Figure 2. Cell-type-specific multi-targeted CRISPR library screen identifies putative iron transporters. (Anfang, et al. 2026)
The core question the authors next sought to address was whether the editing efficiency for gene families within large-scale libraries could be enhanced through the use of multiplex sgRNAs.
The research team designed a novel multiplex library architecture in which each vector carries two distinct sgRNAs. Through systematic algorithmic optimization, the sgRNAs within each vector were configured to target different combinations of members within the same gene family. The resulting library comprised 1,599 multiplex constructs, incorporating 1,826 sgRNAs and targeting a total of 694 genes.
Compared to a single-sgRNA library, the multiplex library demonstrated significant improvements: the average number of targeted genes per vector increased from 2.32 to 3.03, while the average number of mismatches decreased from 0.706 to 0.347 per target. These enhancements collectively boosted both targeting efficiency and gene coverage.
In editing efficiency assays, the multiplex library achieved an average editing efficiency of 84.2%, a figure significantly higher than the 48.4% observed in the single-sgRNA library. Notably, when two sgRNAs simultaneously targeted the same gene, the editing efficiency reached 100%.
In the context of large-scale CRISPR library screening, another critical challenge lies in accurately identifying which specific sgRNA—or combination of sgRNAs—is carried by each individual plant.
To resolve this issue, the authors developed the CRISPR-GuideMap barcode system. This method involves incorporating a unique barcode into each specific sgRNA combination; subsequently, deep sequencing can be utilized to precisely identify the sgRNA combination present in any given plant specimen. Among the 1,014 T1 plants analyzed: 73% had their sgRNA combinations successfully identified; 17% contained two independent transformation insertions; and 10% could not be resolved due to sequencing noise. On average, each gene was targeted in 4.16 individual plants.
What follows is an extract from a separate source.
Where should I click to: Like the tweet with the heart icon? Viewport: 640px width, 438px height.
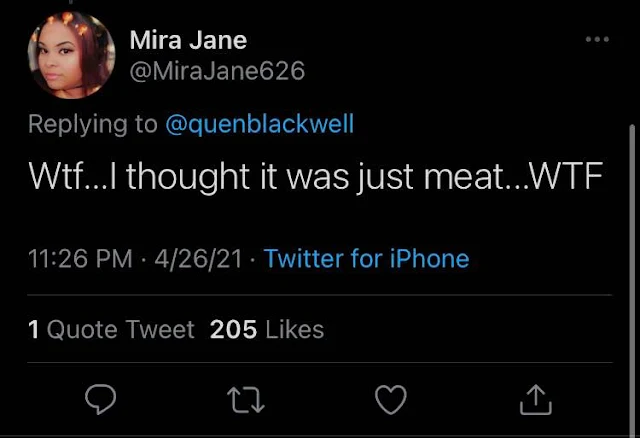pos(390,400)
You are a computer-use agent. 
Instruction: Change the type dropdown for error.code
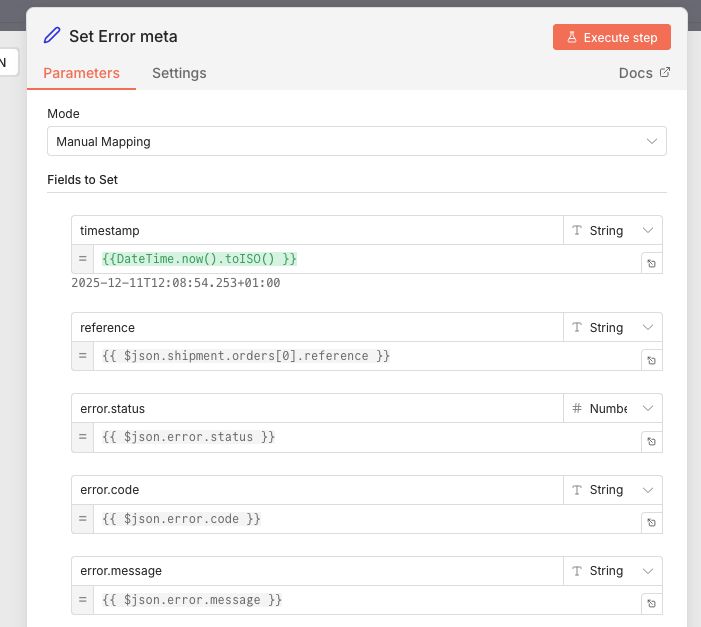point(612,490)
This strategy enables researchers to directly retrieve mutants of specific gene families—such as multi-gene mutant combinations within the PUP cytokinin transporter family—directly from a seed library.
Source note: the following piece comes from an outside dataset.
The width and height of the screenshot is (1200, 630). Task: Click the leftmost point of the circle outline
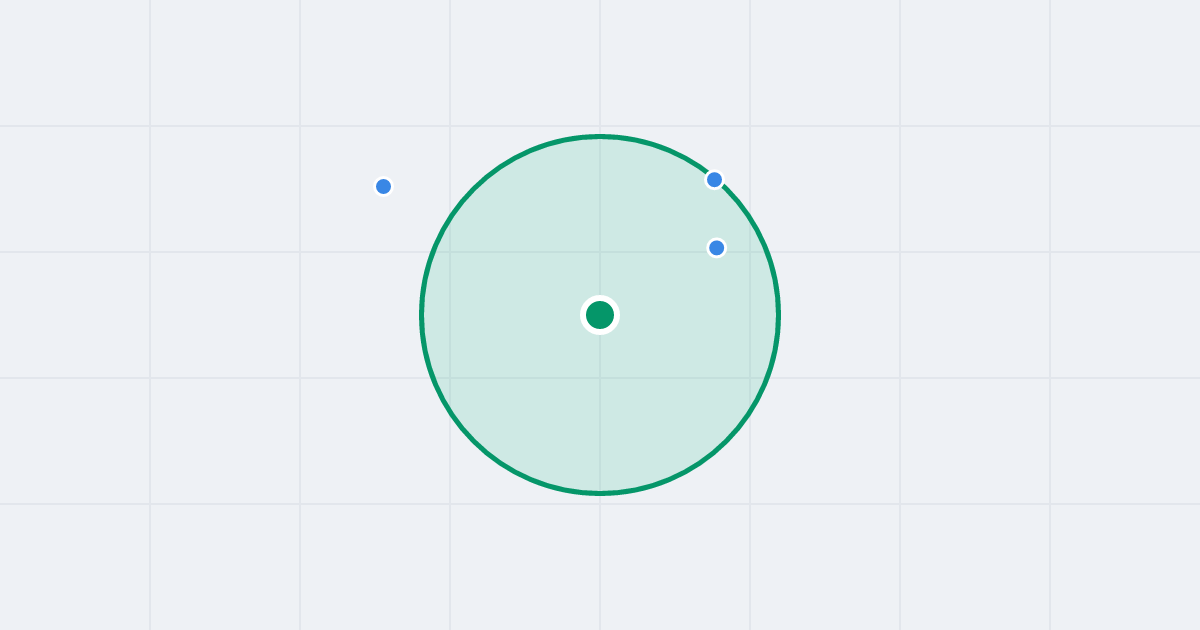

Utilizing this library, the authors successfully recovered multiple previously characterized phenotypes associated with specific gene mutations during their screening process.
For instance, a triple mutation in HMA2/HMA3/HMA4 resulted in significantly stunted plant growth, consistent with the phenotype previously reported for the hma2 hma4 double mutant. Mutations in AAC2 and ER-ANT1 produced small, pale plants. Furthermore, a triple mutation in PIN3/PIN4/PIN7 led to distinct alterations in plant growth and leaf morphology.
In addition, the library revealed previously unreported phenotypes resulting from functional redundancy. For example, mutant line #762—in which the four transporter genes SWEET11–14 were simultaneously knocked out—exhibited smaller shoots and significantly reduced leaf area.
Further analysis demonstrated that SWEET13 and SWEET14 transport the cytokinin derivative trans-zeatin (tZ), whereas SWEET11 and SWEET12 do not. However, biochemical characterization indicates that this phenotype cannot be solely attributed to impaired cytokinin transport, suggesting that functional divergence among SWEET family members and other mechanisms collectively contribute to the observed phenotype.
In summary, this study demonstrates that multi-gene CRISPR screening can uncover biological functions that are otherwise masked by functional redundancy within gene families. The use of a multiplex sgRNA library significantly enhances the capacity for targeting entire gene families. Moreover, the CRISPR-GuideMap barcoding strategy effectively resolves the challenge of tracking specific sgRNAs within large-scale plant CRISPR libraries.